1. The Federal Reserve has tried to define the money supply with M1 and M2, to match one of the fundamental concepts of money. In this regard, M1 is commonly referred to as a narrow measure of money, while M2 is a broad measure of money. Name and define one component (other than currency held by the public or travelers checks) which is in both M1 and M2. Then name and define one component (other than currency held by the public or travelers checks) which is in M1 but not in M2. Despite these efforts, the Fed is still unsure whether theyve defined money correctly and the money supply has in fact lost some of its usefulness in monetary policy. Briefly discuss the main issue of why the Federal Reserve is unsure that money is defined correctly. Please include the key fundamental role of money (e.g. medium of exchange, standard of value, standard of deferred payments, store of value choose one role) behind this issue. Briefly explain one way in which the Federal Reserve has sought to define money differently from the standard M1 and M2 measures because of this concern. (5 points). 2. Provide an example of two bonds whose interest rates are different. For each bond, briefly describe who issues the bond and for what reason. Describe why these interest rates are different identifying the key characteristic for your example, and state which bond has the higher interest rate as a result. Briefly discuss the role of inconvenience in this determination (5 points).
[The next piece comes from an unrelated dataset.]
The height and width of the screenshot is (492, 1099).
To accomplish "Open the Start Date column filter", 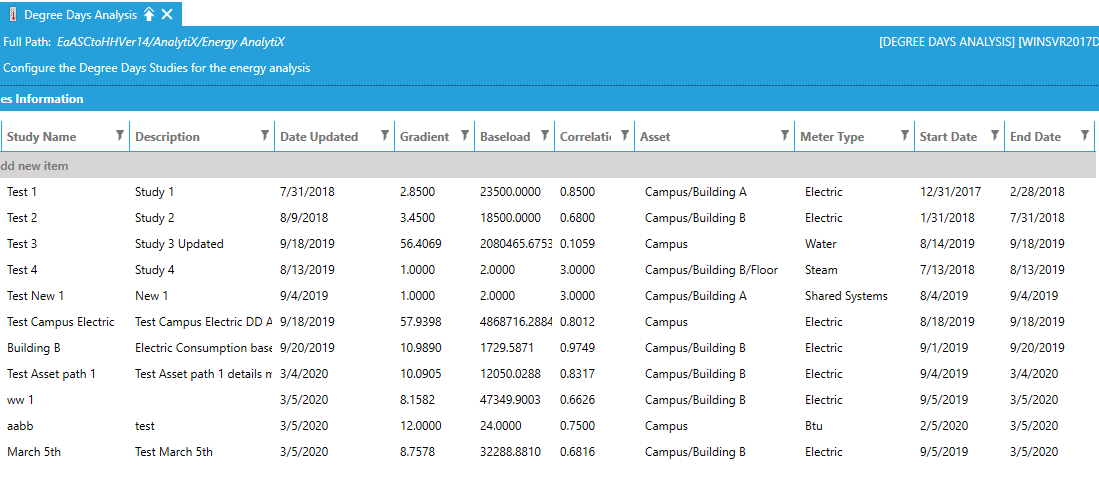I will click(994, 136).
3. In 2009, interest rates exhibited a large decrease due to Federal Reserve policy and other factors. Therefore, what was happening to bond prices at the same time? Provide the definition of the yield to maturity (YTM) and explain why, based upon the interest rate as a YTM (feel free to use a specific YTM equation to help you in your explanation). Were investors in 2009 who had bought long-term bonds before this move happy or unhappy at the result? Explain why, using the rate of return measure (5 points).

4. Choose an interest rate other than the 3 month Treasury Bill rate or the Federal Funds rate. Provide an explicit definition for this interest rate. Now consider the website of the Federal Reserve Economic Database (FRED), given by http://fred.stlouisfed.org/. Using this database, look up a series for this interest rate and provide a hard copy of the FRED graph of this series. Based upon the graph, provide a brief evaluation of how this variable has changed over time (3 points).